**TASK DETAILS:**
Among the records below, find the line with "1172x1036 pixels." and the line with "green bar showing". Set down both and every line between, exactly and with no pictures, but nothing else.

**EXERCISE INPUT:**
::::
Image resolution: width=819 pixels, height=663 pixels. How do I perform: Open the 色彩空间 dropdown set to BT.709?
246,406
::::
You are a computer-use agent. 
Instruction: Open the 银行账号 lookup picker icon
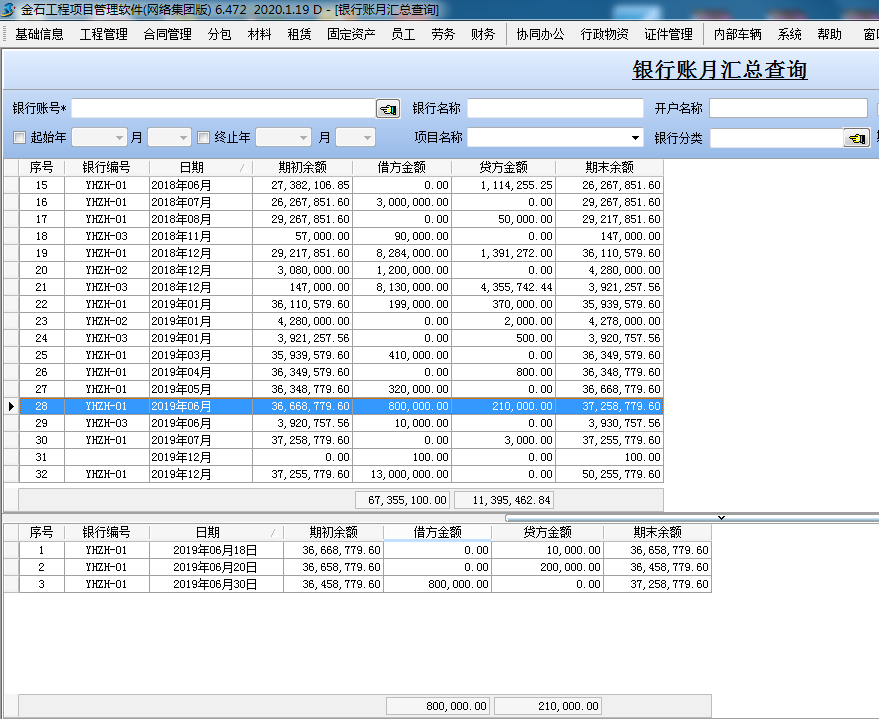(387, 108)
::::
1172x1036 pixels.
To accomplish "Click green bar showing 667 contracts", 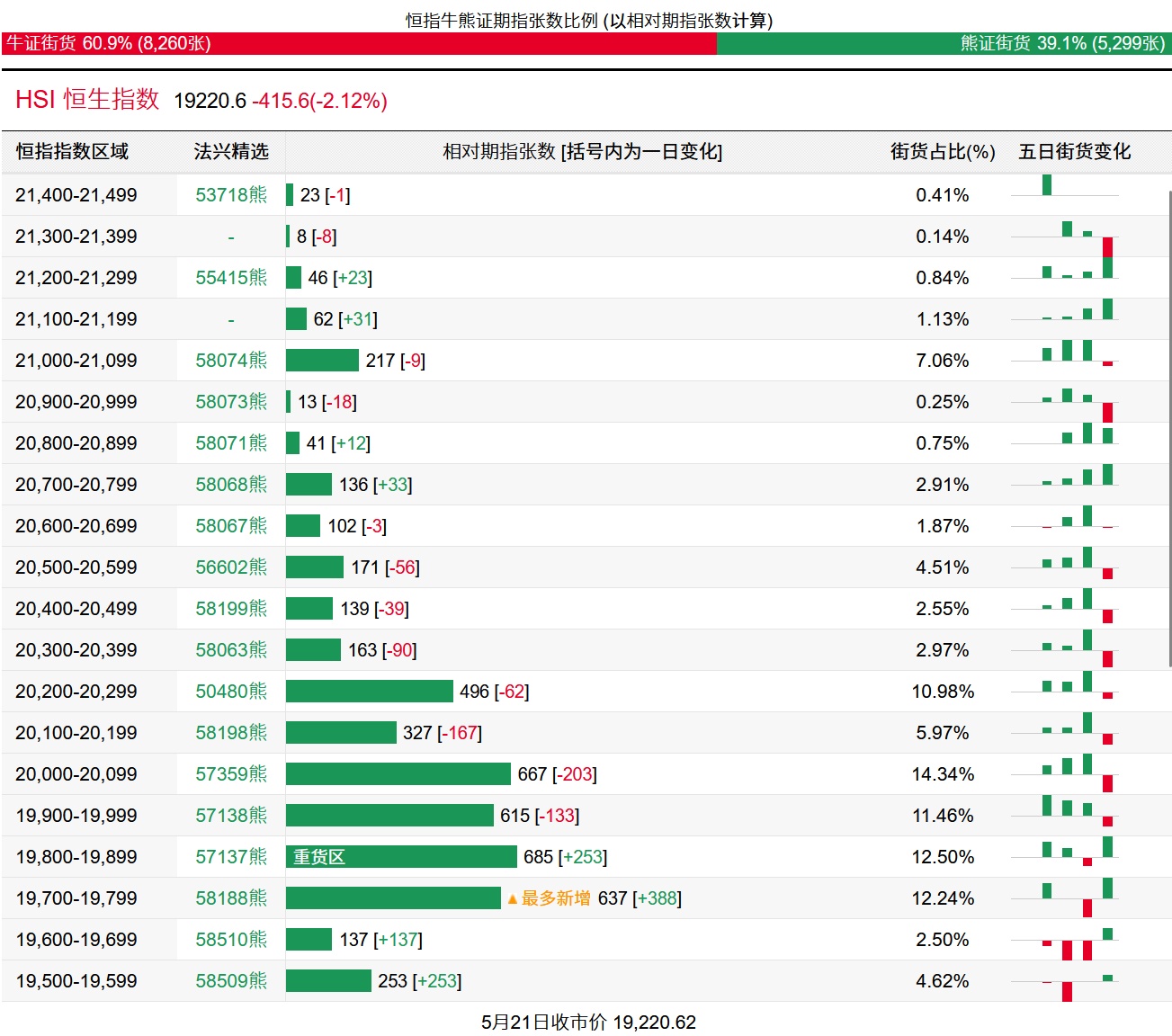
::::
**OUTPUT FOR THIS TASK:**
1172x1036 pixels.
To accomplish "Click green bar showing 667 contracts", 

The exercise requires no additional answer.